Name		Name	Last commit message	Last commit date
parent directory ..
deploy		deploy
images		images
test		test
README.md		README.md
add_secondarycluster.py		add_secondarycluster.py
convert_to_global_lambda_function.py		convert_to_global_lambda_function.py
failover_and_convert_lambda_function.py		failover_and_convert_lambda_function.py
failover_and_convert_to_global.py		failover_and_convert_to_global.py
failover_and_delete_global_cluster.py		failover_and_delete_global_cluster.py
failover_and_delete_lambda_function.py		failover_and_delete_lambda_function.py
requirements.txt		requirements.txt
route53_endpoint_management.py		route53_endpoint_management.py

README.md

Global Cluster Automation

The use cases considered for this tool are Disaster Recovery (DR) and Business Continuity Planning (BCP). DR use case is applicable when DocumentDB is unavailable in a region. BCP use case is applicable when you want to switch from one functional region to another to help validate business continuity across various AWS regions.

Pre-requisite

This tool requires Route53 private hosted zone with at least one CNAME that will be used by the application to write data to Amazon DocumentDB.

Overview

This tool provides the following AWS Lambda functions to automate the failover process for global clusters. The first two AWS Lambda functions addresses DR use case and the third function addresses BCP use case.

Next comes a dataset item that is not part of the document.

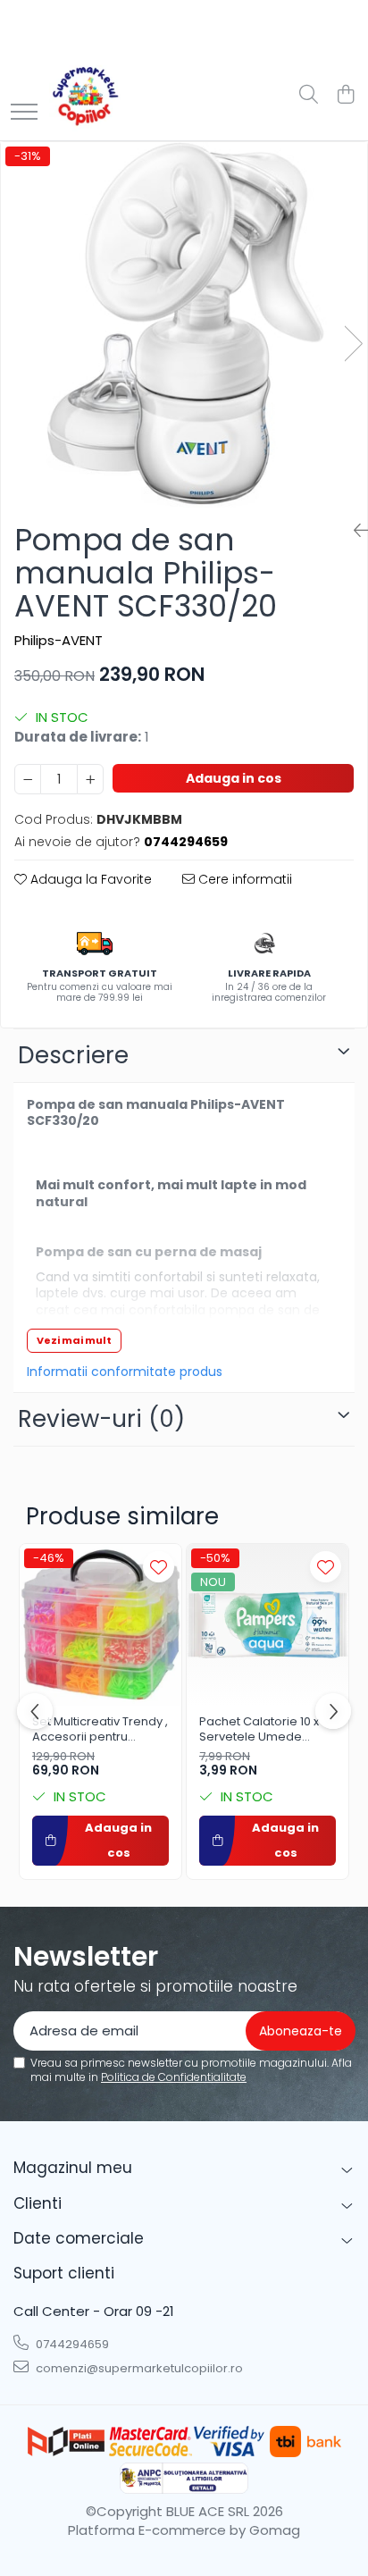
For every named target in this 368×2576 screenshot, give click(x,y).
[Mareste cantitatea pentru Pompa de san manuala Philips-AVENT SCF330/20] (90, 779)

Architecture - Disaster Recovery

1. failoverToSecondary

Input

{
  "global_cluster_id": "global-demo",
  "secondary_cluster_arn": "arn:aws:rds:us-west-2:123456789123:cluster:cluster-1",
  "primary_cluster_cname": "primary.sample.com",
  "hosted_zone_id": "Z005XXXXYYYYZZZZDOHSB",
  "is_delete_global_cluster": true
}

Action

This function will remove and promote the secondary cluster provided as input. It will also remove other secondary clusters from the global cluster and delete all of these secondary clusters, including the global cluster, if the is_delete_global_cluster is set to True. This function will update the record value for the provided primary_cluster_cname and hosted_zone_id, to the cluster endpoint of the promoted primary cluster.

Output

Primary cluster in a functional AWS region as indicated by the secondary_cluster_arn in the input with the primary_cluster_cname pointing to this cluster’s cluster endpoint.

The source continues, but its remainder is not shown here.